**THE TASK**
Locate the line that contains "Select the 1903 pale green legend swatch". Retype it and every line after it to the end of the records, exactly, but not the pictures.

**Stored data**

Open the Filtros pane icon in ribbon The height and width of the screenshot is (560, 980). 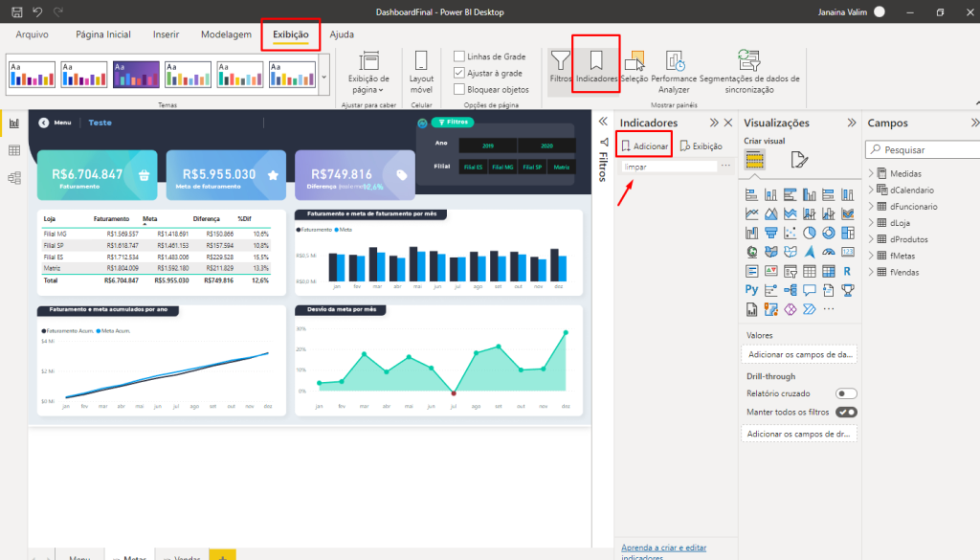[x=560, y=67]
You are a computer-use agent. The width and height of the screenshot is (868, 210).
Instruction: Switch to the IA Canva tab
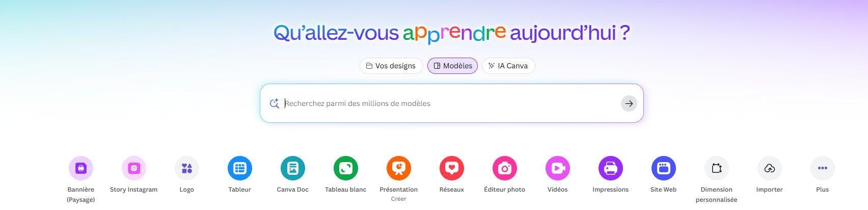pyautogui.click(x=508, y=66)
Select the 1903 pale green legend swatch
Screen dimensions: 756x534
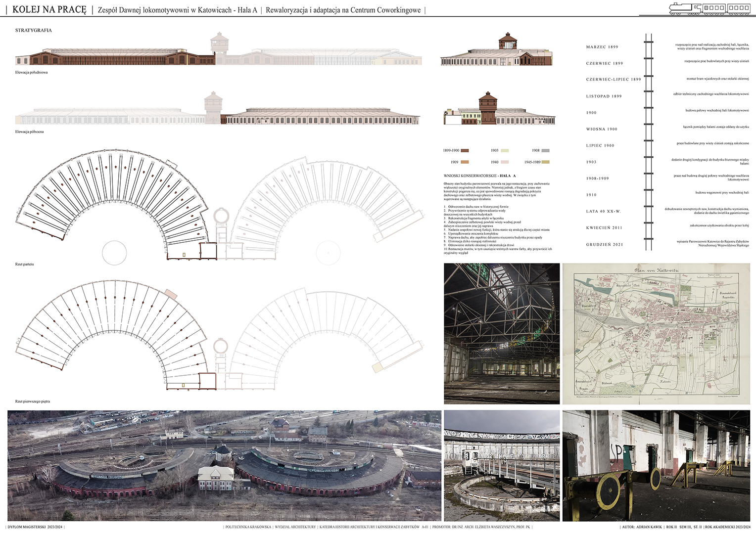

**ANSWER AREA**
Select the 1903 pale green legend swatch
Screen dimensions: 756x534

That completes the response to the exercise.